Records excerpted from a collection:
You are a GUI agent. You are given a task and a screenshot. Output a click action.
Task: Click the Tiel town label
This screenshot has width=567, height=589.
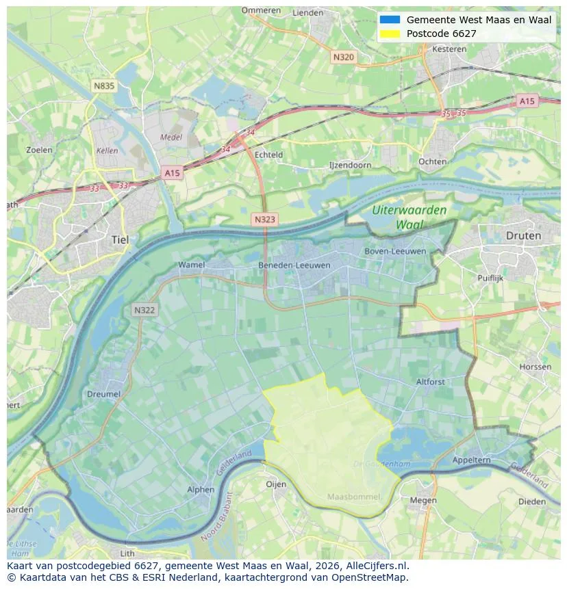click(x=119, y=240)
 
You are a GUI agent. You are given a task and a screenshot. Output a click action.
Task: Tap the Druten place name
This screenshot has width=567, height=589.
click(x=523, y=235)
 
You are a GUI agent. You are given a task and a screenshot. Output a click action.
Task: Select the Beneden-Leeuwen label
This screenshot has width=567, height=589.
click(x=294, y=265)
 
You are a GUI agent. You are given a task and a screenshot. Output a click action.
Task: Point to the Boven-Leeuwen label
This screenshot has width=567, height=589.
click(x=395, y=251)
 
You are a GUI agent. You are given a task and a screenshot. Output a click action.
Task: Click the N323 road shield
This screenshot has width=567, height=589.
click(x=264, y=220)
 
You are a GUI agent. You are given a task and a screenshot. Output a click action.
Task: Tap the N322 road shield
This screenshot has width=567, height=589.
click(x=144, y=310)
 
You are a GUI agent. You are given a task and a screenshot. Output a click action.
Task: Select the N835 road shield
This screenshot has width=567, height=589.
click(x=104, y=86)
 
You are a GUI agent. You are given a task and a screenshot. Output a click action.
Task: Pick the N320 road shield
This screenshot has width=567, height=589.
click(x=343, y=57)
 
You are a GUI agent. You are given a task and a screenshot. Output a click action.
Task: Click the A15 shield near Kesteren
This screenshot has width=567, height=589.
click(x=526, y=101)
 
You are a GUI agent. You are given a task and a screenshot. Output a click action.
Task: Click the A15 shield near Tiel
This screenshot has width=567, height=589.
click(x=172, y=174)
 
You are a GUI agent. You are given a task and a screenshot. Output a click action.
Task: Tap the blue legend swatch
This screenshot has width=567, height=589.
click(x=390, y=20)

==

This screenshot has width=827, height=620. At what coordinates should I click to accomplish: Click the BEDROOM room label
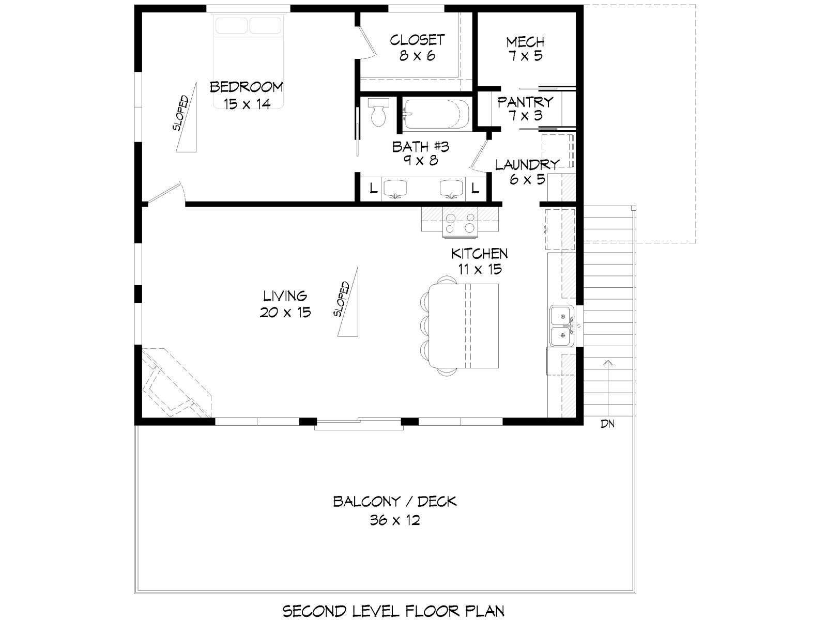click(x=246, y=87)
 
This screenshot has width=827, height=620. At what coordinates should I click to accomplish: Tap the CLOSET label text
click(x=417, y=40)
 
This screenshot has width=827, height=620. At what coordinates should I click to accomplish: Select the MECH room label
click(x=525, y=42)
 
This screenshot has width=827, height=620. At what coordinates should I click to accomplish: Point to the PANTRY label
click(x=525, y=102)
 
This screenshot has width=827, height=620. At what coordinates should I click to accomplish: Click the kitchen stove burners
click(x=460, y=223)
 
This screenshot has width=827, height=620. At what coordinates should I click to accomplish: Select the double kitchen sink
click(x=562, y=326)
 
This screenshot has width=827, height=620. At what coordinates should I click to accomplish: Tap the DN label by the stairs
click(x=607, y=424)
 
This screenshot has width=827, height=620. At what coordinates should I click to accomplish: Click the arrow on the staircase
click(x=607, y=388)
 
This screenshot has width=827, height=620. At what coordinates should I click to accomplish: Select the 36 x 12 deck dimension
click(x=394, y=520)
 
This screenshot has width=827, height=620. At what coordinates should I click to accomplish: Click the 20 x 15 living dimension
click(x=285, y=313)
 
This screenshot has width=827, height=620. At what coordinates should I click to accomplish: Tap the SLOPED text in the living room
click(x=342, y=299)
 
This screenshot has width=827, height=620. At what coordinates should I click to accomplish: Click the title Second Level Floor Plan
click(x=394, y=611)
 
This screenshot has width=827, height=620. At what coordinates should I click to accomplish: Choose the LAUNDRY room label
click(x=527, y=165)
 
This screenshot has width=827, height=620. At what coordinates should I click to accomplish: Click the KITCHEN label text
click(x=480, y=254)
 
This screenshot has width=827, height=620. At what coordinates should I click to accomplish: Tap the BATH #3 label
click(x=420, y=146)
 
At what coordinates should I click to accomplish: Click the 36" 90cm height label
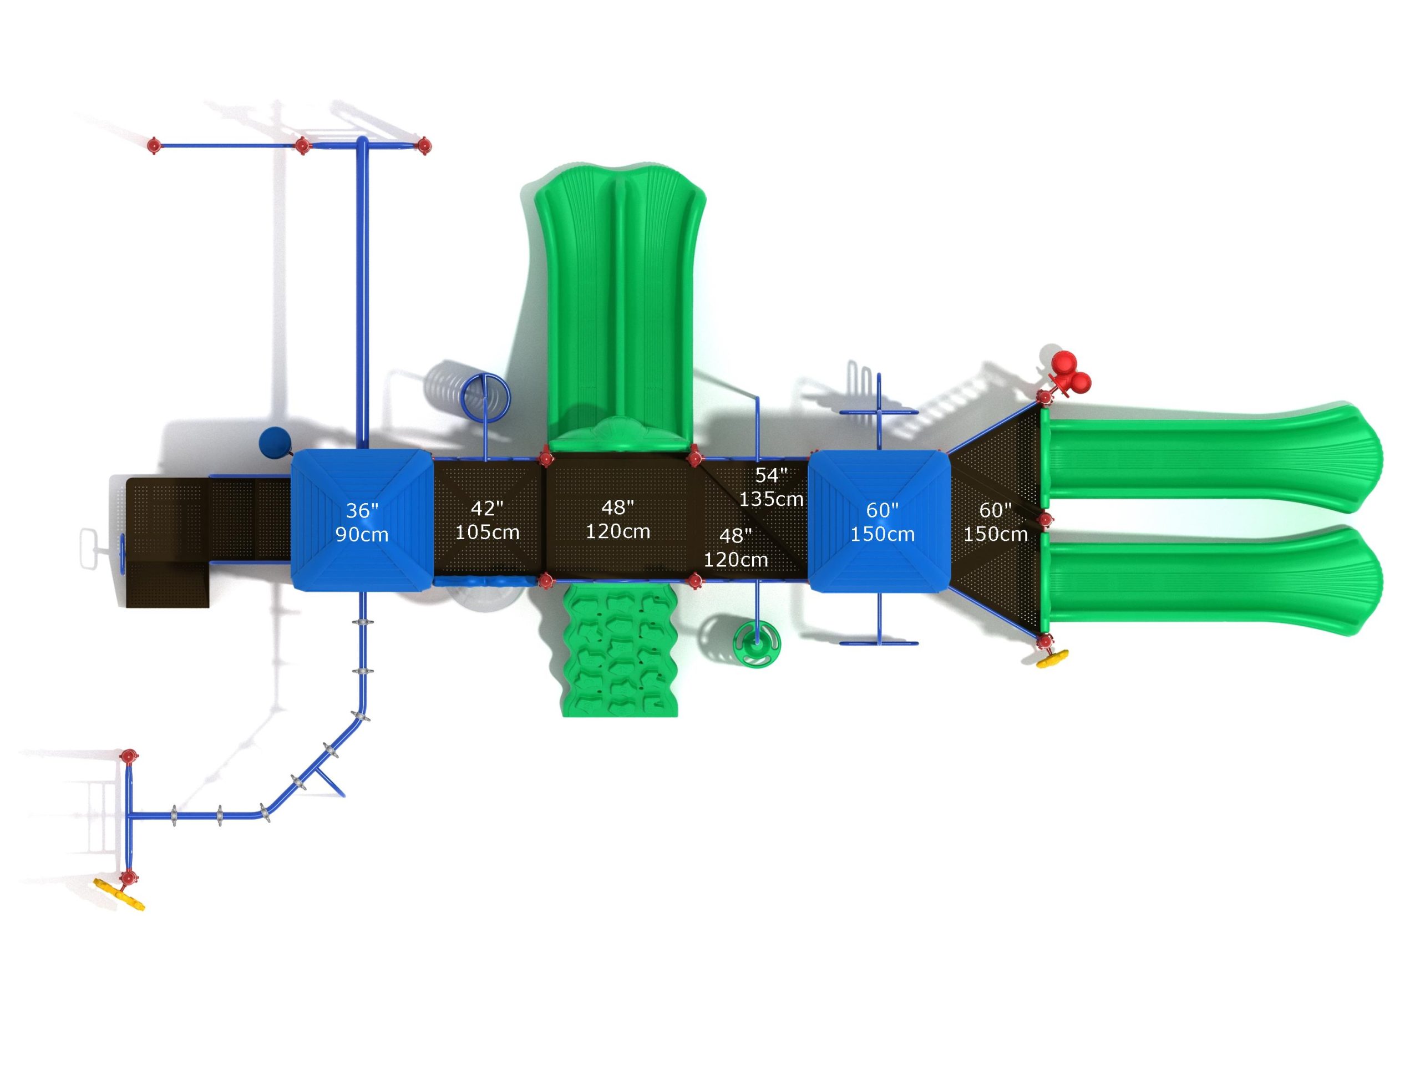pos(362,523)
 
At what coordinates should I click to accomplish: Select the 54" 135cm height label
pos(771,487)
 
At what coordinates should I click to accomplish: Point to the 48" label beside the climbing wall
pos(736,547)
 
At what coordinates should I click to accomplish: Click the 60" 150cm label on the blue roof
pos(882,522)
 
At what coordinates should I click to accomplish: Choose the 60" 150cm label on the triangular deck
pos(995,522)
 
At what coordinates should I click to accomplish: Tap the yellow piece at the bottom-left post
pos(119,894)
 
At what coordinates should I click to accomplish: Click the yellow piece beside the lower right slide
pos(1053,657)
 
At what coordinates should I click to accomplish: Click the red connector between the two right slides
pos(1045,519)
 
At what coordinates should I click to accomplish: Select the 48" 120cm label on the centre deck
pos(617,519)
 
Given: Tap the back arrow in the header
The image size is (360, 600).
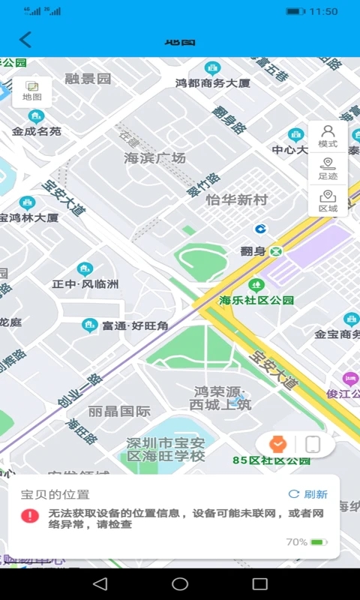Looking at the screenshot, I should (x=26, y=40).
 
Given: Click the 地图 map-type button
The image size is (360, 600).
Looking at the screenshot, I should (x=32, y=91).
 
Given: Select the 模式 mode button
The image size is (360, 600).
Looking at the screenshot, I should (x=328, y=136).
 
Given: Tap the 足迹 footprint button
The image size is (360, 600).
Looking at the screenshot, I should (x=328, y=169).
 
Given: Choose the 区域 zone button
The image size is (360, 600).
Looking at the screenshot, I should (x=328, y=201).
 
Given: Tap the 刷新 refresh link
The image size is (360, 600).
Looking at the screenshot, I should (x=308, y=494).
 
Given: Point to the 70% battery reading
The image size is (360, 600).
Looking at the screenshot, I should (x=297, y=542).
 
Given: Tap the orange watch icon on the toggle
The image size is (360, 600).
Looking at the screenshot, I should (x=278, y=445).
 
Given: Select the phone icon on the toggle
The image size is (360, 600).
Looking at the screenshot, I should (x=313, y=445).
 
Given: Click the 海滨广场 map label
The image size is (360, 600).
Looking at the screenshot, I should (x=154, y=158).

...

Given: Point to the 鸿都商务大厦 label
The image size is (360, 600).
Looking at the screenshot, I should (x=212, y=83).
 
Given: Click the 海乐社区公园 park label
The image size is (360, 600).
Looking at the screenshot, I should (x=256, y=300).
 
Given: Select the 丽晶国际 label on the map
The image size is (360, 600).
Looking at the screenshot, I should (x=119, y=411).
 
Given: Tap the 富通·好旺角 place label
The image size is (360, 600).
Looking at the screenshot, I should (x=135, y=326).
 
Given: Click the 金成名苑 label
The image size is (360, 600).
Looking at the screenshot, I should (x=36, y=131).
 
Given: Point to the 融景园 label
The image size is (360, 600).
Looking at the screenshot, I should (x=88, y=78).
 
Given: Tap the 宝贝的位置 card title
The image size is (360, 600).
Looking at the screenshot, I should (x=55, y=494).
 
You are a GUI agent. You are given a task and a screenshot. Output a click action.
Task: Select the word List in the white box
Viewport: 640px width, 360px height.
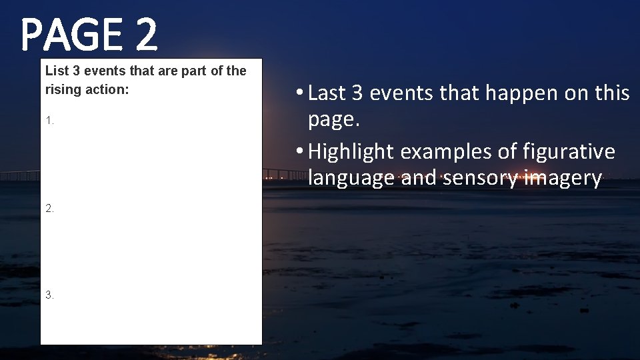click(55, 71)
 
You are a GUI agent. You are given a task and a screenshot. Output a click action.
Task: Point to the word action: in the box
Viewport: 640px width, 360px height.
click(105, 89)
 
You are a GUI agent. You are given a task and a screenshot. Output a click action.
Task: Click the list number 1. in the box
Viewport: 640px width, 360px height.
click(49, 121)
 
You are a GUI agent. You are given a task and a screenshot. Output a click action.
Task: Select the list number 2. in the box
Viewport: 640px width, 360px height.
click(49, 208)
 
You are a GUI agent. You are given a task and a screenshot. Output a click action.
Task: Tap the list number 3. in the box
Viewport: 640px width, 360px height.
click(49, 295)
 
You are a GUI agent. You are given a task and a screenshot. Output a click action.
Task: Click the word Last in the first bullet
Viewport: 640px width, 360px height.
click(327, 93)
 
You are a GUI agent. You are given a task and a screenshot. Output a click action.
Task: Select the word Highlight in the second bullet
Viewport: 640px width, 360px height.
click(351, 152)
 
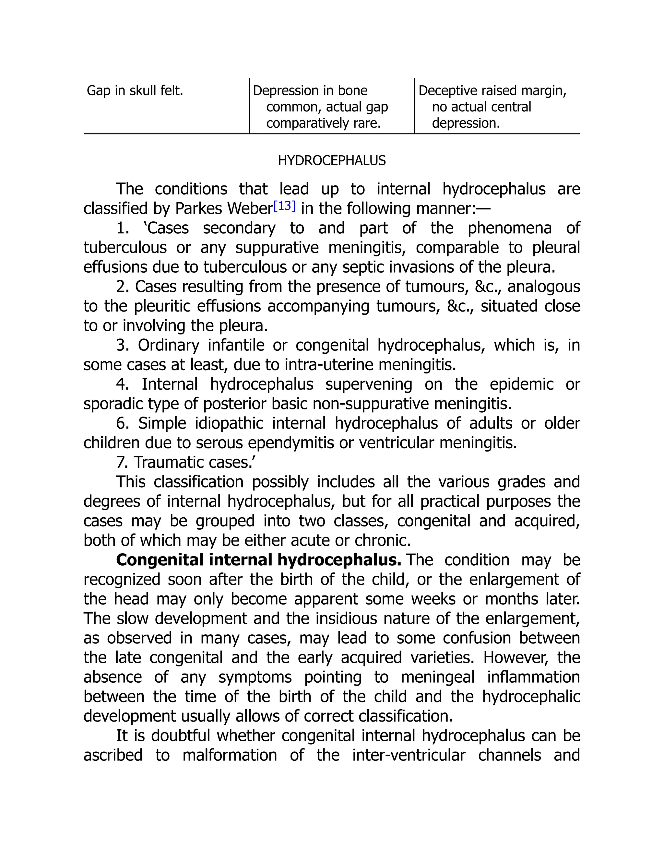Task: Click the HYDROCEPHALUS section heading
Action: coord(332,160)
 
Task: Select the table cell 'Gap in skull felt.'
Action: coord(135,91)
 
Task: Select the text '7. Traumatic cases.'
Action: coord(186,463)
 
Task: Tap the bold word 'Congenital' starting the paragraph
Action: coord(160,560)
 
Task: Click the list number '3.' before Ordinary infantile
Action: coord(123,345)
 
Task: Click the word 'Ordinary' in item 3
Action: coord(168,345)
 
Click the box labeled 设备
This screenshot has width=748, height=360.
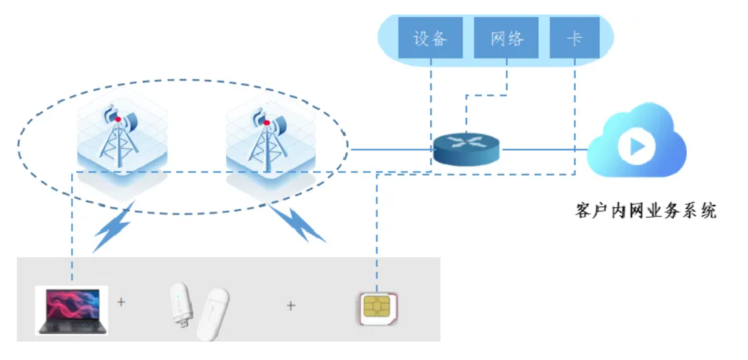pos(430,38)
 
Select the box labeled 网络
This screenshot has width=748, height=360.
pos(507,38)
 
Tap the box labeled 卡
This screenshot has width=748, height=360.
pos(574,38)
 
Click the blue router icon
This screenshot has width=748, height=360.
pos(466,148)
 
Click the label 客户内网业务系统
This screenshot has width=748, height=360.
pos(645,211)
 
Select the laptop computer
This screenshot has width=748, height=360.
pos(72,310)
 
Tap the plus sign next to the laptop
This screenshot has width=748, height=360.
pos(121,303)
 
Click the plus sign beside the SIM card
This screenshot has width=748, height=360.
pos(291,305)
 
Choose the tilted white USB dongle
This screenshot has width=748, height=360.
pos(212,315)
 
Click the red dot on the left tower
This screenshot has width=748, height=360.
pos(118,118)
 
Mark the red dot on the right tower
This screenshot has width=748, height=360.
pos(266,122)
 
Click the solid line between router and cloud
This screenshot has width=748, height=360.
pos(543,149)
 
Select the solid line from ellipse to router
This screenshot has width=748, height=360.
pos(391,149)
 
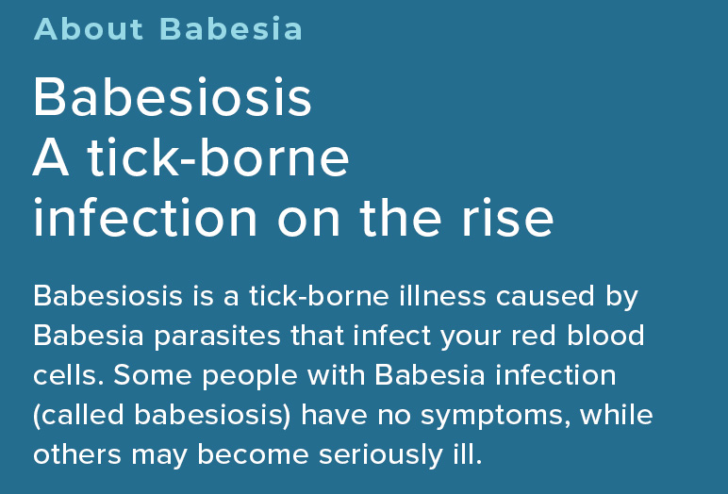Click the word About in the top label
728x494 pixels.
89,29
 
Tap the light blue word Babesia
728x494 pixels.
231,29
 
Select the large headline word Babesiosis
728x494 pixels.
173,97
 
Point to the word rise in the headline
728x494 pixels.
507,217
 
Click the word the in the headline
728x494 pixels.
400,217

GIVEN EXERCISE: Pull out, word for word, the stretch of data running from the line that contains "kitchen stove burners" through the line that contains "click(x=285, y=313)".

IN RESPONSE:
This screenshot has width=827, height=620. At what coordinates should I click to accomplish: Click the kitchen stove burners
click(x=460, y=223)
 
This screenshot has width=827, height=620. At what coordinates should I click to accomplish: Select the double kitchen sink
click(x=562, y=326)
 
This screenshot has width=827, height=620. At what coordinates should I click to accomplish: Tap the DN label by the stairs
click(x=607, y=424)
 
This screenshot has width=827, height=620. At what coordinates should I click to accomplish: Click the arrow on the staircase
click(x=607, y=388)
 
This screenshot has width=827, height=620. At what coordinates should I click to accomplish: Select the 36 x 12 deck dimension
click(x=394, y=520)
 
This screenshot has width=827, height=620. At what coordinates should I click to accomplish: Click the 20 x 15 living dimension
click(x=285, y=313)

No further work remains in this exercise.